A Apple tem um bilhão de razões para ter sucesso com Realidade Aumentada

Realidade Aumentada

A Apple quase sempre é acusada de atrasar-se com as novas tecnologias, mas a realidade é que na maioria dos casos é um detalhe secundário com que poucos se importam, pois o mais importante não é ser o primeiro a ensinar algo, mas ser o primeiro a fazer com que as pessoas o usem. A chegada da Realidade Aumentada (AR) ao iPhone e iPad não foi uma exceção e, novamente, parece que a Apple fará com que as pessoas saibam o que é e, melhor ainda, como usá-lo.

A apresentação do ARKit, a ferramenta para desenvolvedores criarem seus aplicativos AR para iOS, foi uma verdadeira surpresa na última WWDC em junho. E os desenvolvedores apostaram fortemente nisso, como vimos em alguns pequenos avanços que alguns nos ofereceram. Até a IKEA fez parceria com a Apple e pode ter seu momento de glória na próxima apresentação do iPhone 8. E a competição? No momento, basta olhar e roer as unhas.

Google e Projeto Tango, alguém se lembra?

A Apple não é a primeira a entrar neste novo negócio que promete movimentar cerca de 180.000 bilhões de dólares até 2025. Era o Google há três anos! aquele que podemos dizer que primeira aposta pelo AR. Seu Projeto Tango foi lançado no início de 2014 com o objetivo de trazer RA para dispositivos móveis e mudar a forma como vemos as coisas.. Ao contrário da Realidade Virtual (VR), que mergulha você em um mundo completamente imaginário, o que AR faz é adicionar uma camada ao mundo real com mais informações do que nossos olhos podem ver por conta própria.

Basicamente, se alguém ler o que o Projeto Tango pretende, é o mesmo que a Apple com seu ARKit, mas enquanto o primeiro foi praticamente esquecido pela maioria dos fabricantes e desenvolvedores, o último foi imediatamente adotado pelos desenvolvedores, e não precisa dos fabricantes porque a Apple é o apenas um que faz seus dispositivos. Neste ponto, dificilmente existem alguns dispositivos compatíveis com o Projeto Tango (isso é o que a Bloomberg nos garante) E isso porque os requisitos impostos pelo Google incluem uma câmera 3D especial desenvolvida pela Intel e chamada RealSense. Isso, junto com a enorme fragmentação que existe no mundo Android, significa que algo em que o Google vem trabalhando há mais de 3 anos quase não teve impacto na prática.

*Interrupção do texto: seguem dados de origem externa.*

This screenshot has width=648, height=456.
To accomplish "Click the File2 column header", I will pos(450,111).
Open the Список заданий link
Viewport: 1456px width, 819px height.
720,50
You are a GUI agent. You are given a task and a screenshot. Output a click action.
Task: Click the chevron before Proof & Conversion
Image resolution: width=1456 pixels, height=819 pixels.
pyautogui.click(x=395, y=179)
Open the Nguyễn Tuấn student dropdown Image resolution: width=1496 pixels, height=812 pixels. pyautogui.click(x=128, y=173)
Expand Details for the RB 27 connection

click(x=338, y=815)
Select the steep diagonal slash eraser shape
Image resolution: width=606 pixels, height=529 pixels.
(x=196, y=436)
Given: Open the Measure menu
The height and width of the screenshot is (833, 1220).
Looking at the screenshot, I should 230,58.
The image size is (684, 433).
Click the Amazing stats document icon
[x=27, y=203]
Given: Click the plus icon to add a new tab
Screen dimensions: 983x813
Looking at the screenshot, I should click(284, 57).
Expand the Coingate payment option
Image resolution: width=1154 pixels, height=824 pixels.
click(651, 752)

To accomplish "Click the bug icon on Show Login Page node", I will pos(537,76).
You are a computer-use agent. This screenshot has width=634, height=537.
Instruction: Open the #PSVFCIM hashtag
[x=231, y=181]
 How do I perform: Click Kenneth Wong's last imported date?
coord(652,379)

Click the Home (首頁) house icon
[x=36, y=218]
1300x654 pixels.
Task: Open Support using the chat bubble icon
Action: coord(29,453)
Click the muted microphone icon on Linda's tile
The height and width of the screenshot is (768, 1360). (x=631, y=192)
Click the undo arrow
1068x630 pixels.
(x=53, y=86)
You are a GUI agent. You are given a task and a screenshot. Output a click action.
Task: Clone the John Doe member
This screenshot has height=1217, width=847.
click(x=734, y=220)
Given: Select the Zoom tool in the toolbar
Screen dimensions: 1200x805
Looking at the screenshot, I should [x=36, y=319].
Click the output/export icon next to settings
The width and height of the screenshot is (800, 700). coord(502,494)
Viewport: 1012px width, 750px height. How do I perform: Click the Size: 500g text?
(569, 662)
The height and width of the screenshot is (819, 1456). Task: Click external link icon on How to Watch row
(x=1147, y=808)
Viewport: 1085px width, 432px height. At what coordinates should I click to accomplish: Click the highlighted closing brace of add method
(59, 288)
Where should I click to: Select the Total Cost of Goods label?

Um banco de dados de milhões de dispositivos compatíveis

A Apple, por sua vez, tem uma base de 1000 bilhão de dispositivos em todo o mundo. É verdade que nem todos poderão atualizar para o iOS 11, mas faremos uma estimativa bastante conservadora e digamos que 50% o façam. Não é algo irracional se considerarmos que agora 86% dos dispositivos são atualizados para iOS 10 (números oficiais em 5 de julho de 2017). A partir do iPhone 6s e SE, todos os modelos de iPhone são compatíveis, e todos os iPad Pro, iPad 2017 também são compatíveis. O resultado final é que a Apple terá milhões de dispositivos compatíveis com Realidade Aumentada a partir do lançamento do iOS 11.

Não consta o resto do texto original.